An exact transcription is needed of the lines below from the one with "Where should I" through the one with "The height and width of the screenshot is (570, 691).", with no other lines and no pictures.

(The records):
[Start of section]
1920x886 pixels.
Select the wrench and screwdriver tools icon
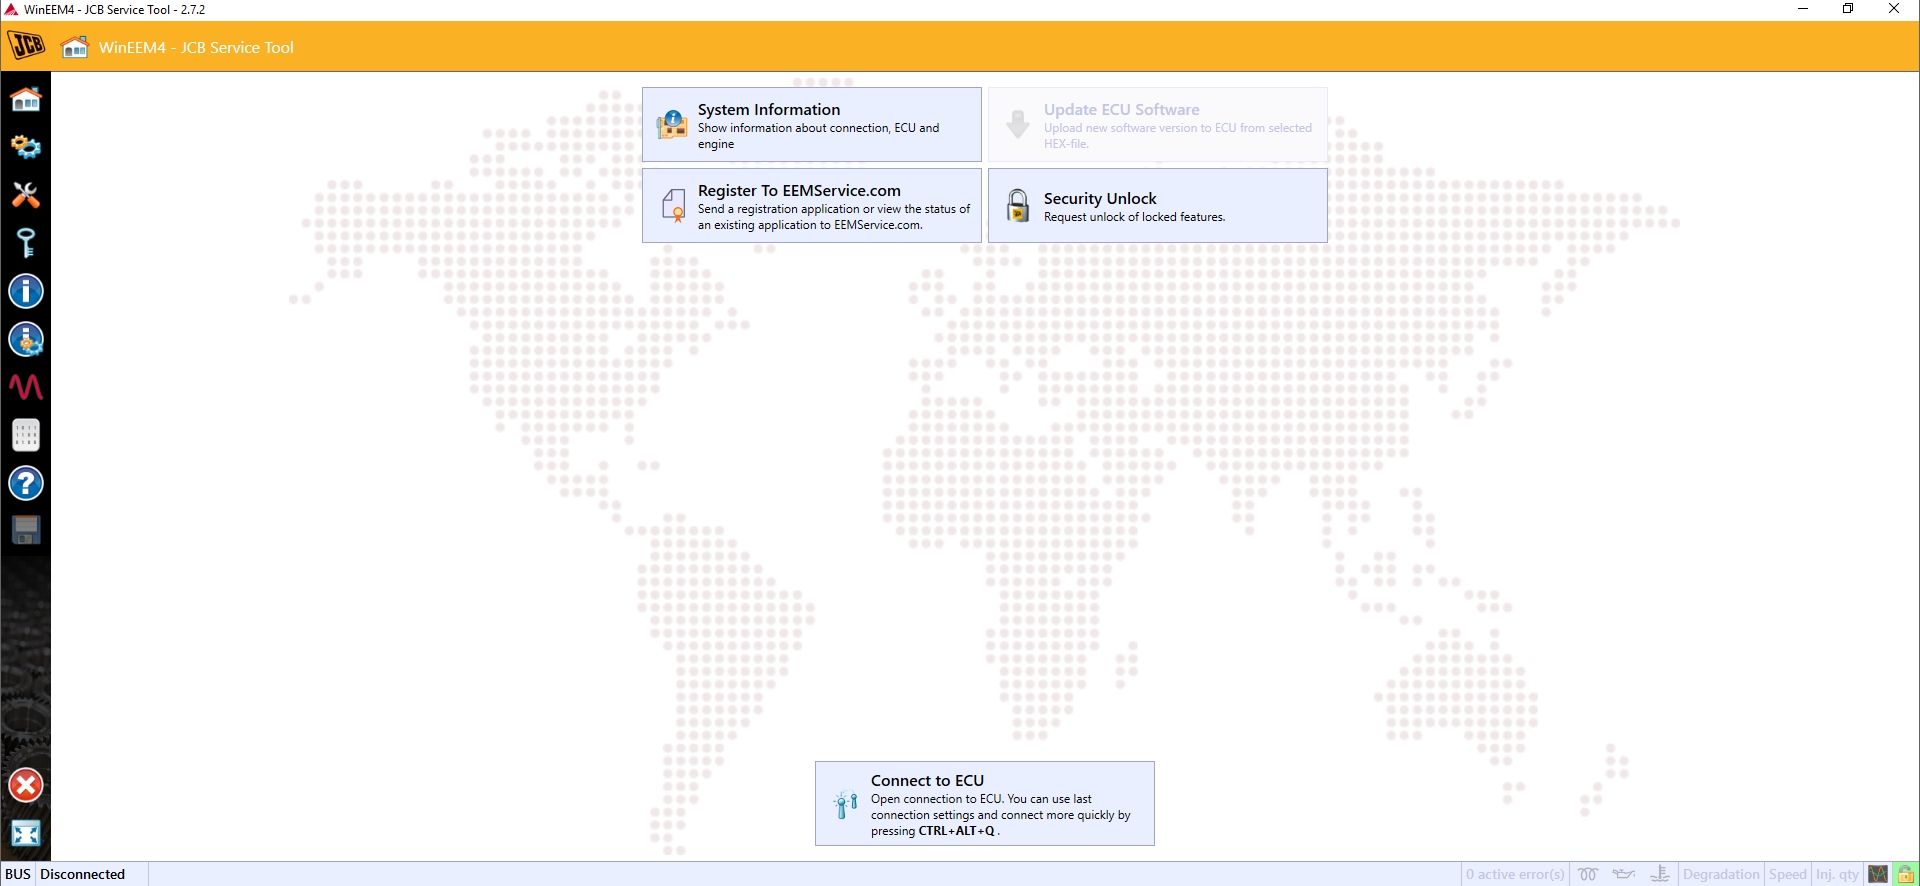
[End of section]
[Start of section]
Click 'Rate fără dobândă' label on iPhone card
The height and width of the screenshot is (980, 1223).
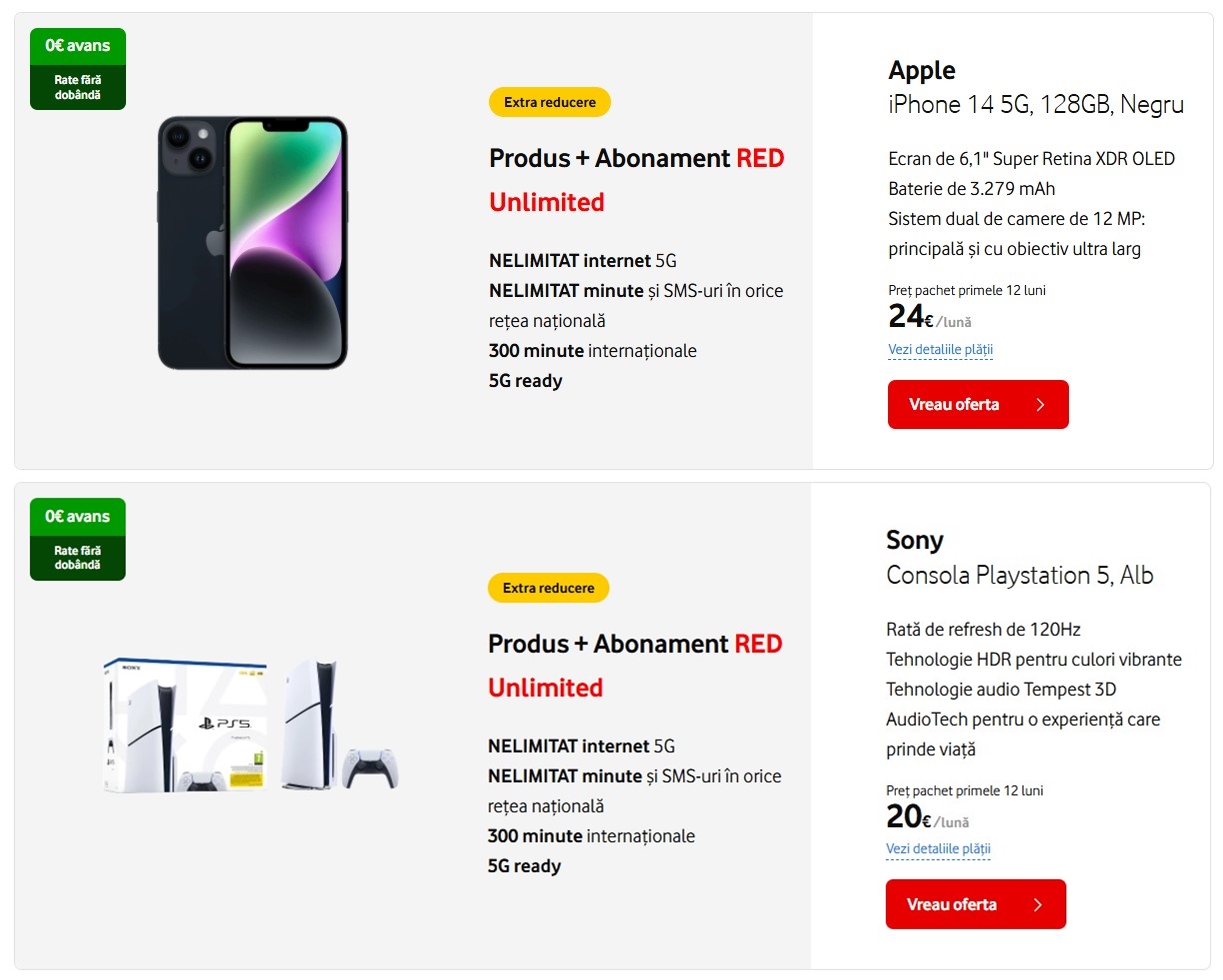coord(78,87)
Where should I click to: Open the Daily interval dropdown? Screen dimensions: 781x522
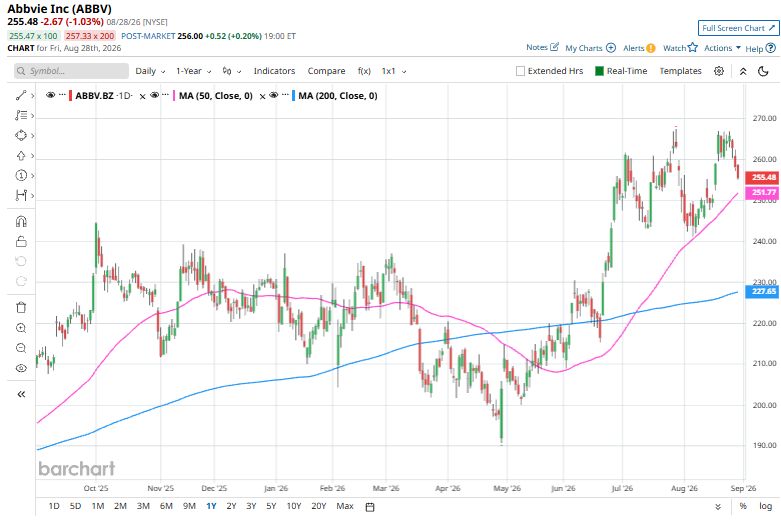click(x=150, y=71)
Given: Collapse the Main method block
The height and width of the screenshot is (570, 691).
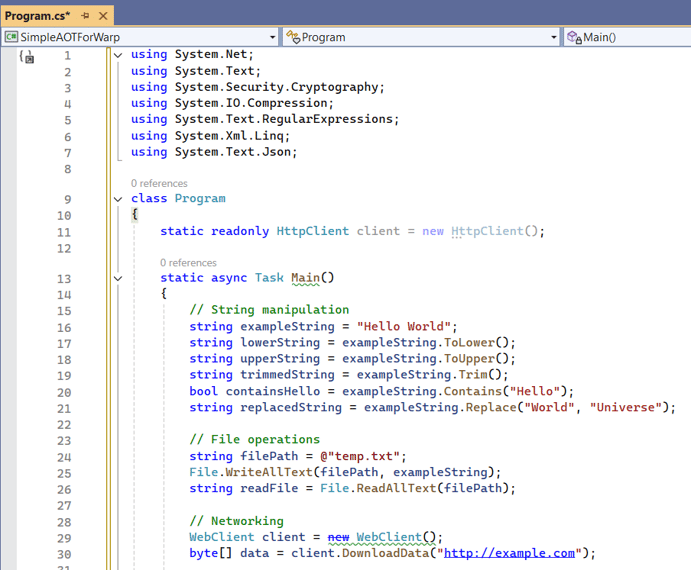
[End of section]
(Answer area):
Where should I click to: Open the Daily interval dropdown? Screen dimensions: 781x522
click(x=150, y=71)
Given: Collapse the Main method block
The height and width of the screenshot is (570, 691).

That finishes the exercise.